In comments reported by Russian news agencies, Nikol Pashinyan also told Armenian television that tensions had subsided on the border between the two ex-Soviet states.
Armenia, he said, was willing to resolve outstanding issues, like opening transport corridors across each other's territory.
Pashinyan and Azerbaijan President Ilham Aliyev have held a series of meetings - arranged in turn by Russia, the European Union or the United States - with the aim of resolving disputes over Nagorno-Karabakh, the object of two wars in 30 years between the neighbours.
"We and Azerbaijan have both announced our readiness to hold this meeting and this will means a step towards," Pashinyan was quoted as saying. "It means that in the course of two to three months the likelihood of signing a peace treaty is 70 percent."
A top Russian security official, Nikolai Patrushev, met Aliyev in Baku, Russian news agencies reported on Tuesday.
Azerbaijan launched a lightning military operation last month to take full control of Nagorno-Karabakh, a mountainous region run for three decades by leaders of the ethnic Armenian population.

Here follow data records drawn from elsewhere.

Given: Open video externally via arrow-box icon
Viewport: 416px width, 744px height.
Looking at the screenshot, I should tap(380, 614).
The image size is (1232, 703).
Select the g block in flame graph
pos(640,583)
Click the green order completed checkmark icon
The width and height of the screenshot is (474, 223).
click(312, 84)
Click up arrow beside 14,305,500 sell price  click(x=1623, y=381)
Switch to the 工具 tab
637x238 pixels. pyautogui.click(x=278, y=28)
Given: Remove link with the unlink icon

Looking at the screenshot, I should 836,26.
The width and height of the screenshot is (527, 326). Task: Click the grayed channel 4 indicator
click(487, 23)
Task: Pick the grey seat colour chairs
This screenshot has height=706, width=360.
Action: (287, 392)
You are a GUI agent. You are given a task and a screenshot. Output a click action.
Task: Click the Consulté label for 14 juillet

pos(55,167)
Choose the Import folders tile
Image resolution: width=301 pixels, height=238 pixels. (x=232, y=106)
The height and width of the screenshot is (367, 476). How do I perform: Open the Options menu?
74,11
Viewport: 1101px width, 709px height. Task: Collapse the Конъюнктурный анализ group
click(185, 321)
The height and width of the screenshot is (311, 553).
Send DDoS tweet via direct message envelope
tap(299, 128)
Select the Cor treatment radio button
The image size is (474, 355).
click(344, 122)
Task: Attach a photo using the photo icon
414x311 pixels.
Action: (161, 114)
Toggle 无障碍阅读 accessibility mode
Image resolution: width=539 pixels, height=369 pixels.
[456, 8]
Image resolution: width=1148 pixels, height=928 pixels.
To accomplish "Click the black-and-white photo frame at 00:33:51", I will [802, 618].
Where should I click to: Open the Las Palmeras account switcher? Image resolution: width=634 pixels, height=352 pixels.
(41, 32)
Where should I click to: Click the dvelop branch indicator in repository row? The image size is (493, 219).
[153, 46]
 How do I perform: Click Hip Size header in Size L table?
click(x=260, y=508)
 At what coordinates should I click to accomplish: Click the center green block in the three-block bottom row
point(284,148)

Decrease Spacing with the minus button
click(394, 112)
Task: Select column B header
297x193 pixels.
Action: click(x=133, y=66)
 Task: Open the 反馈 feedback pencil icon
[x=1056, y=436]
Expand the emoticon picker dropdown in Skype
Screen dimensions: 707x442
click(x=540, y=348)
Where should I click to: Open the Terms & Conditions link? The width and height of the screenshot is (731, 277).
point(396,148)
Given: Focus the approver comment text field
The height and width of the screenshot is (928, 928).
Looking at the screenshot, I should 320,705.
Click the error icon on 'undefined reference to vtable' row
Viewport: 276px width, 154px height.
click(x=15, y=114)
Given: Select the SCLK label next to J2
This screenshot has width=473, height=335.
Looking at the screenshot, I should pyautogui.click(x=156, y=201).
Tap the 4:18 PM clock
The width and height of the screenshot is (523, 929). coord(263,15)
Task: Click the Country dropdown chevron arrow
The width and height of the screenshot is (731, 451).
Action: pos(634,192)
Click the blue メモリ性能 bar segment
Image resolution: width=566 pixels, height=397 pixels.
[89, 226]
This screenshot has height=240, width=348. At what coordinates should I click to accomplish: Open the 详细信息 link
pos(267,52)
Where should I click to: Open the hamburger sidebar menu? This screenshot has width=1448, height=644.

The territory has long been recognised as part of Azerbaijan but Armenian separatists took control of it in a war as the Soviet Union was collapsing in the 1990s.
Azeri forces recaptured stretches of territory in and around the enclave in a 2020 conflict - ended with a truce brokered by Russia - and restored full control last month. Generations of hostile relations between the two people prompted most of its 120,000 residents to flee to Armenia.
Pashinyan said earlier this year that Armenia was ready to acknowledge Azerbaijan's sovereignty over the region.
In his TV interview, Pashinyan said Armenia wanted to establish transport corridors across each country's territory - one of the other sticking points in attempts to sign a peace treaty.
"Opening up communications is in our interests," he said.
Pashinyan, who has complained that Russia has not fulfilled its obligations to help Armenia under a defence pact, also said his country saw no reason to change its relations with Moscow, including provision to keep a Russian base in Armenia.